There's one hitch in the remix plan: producer Albini has a clause in his contract that states that no one can tamper with his tapes. Albini will not answer questions about the Nirvana fracas. Still, he speaks bluntly about the wave of young groups that have gone to the majors. "The gullibility of these bands will never cease to amaze me," he says. "Every one of them thinks that the record company is on their side. The labels have been hiring hip, young people to lull the bands into being comfortable with the big, faceless record company. That way, the band doesn't think, 'Hey, Geffen-this is the company that sued Neil Young! This is the company that gave us Nelson!' These guys are like hawkers on the street at a peep show. They promise people the many glorious things that are inside the door, but when you go in, you find out it's $15 for a beer."

Jonathan Poneman-cofounder of Sub Pop, the independent label where Nirvana got its start-does not believe that major labels are necessarily seats of evil. But of one thing he is sure: "Nirvana ushered in a cultural revolution and made the Geffen company millions. If they want to make an album of hand claps, they have earned the right ... What the Geffen company is ultimately guilty of is a complete lack of faith and respect for Kurt, Dave [Grohl], and Chris [Novoselic] as artists."

Both Gold Mountain and Geffen Records deny that any pressure has been brought to bear on Nirvana. Janet Billig, of Gold Mountain, intones, "You can't mess with an artist's creative process. You have to let them make the record they're going to make." Gary Gersh, who signed the band to Geffen, insists, "Nirvana has complete control over what they want to do with their record." Sounds like fair play. Smells like corporate spirit.

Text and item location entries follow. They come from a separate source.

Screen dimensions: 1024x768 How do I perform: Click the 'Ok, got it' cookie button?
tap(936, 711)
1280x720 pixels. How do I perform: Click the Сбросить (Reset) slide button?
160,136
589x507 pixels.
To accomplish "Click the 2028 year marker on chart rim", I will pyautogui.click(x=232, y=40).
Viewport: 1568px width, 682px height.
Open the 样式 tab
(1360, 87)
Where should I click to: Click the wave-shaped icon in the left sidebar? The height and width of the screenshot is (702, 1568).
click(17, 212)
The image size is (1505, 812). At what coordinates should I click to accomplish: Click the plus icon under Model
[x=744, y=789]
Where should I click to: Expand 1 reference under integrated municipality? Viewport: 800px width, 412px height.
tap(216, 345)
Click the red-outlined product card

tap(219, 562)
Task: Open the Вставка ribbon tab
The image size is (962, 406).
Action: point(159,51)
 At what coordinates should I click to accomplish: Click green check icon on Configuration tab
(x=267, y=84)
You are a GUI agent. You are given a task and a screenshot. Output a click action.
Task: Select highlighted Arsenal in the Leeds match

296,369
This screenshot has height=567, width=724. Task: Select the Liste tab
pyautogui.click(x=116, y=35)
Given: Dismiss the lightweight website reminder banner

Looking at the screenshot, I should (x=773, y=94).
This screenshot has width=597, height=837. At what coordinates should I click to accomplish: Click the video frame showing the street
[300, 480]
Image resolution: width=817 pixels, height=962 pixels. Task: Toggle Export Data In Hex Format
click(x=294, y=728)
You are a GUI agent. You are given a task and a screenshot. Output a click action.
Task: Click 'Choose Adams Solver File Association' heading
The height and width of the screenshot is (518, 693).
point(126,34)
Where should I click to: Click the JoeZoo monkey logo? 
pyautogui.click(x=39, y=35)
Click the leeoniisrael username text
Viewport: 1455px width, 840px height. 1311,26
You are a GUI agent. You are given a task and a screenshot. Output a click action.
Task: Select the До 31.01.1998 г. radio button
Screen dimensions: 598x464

The mating dance continues. An alternative-rock band named Bettie Serveert is thinking of following Nirvana into the shadowy world of high finance and the major labels aren't too proud to beg. The Amsterdam-based group recently made their U.S. debut with a strangely wistful disc called "Palomine." The album, on the independent label Matador, is marked by Carol van Dijk's husky vocals and Peter Visser's distorted, Neil Youngstyle guitar inventions. Van Dijk was born in Canada and, luckily for Americans, does not sing in Dutch. Her vocals can be urgent or wonderfully drowsy. Her hair is almost always in her eyes. Matador discovered Bettie Serveert in Holland; the major labels discovered them in Hollywood. Billboard says the band's show at the Whisky A Go Go was attended by the presidents of Warner Brothers and Virgin, as well as by David Geffen. Let the games begin.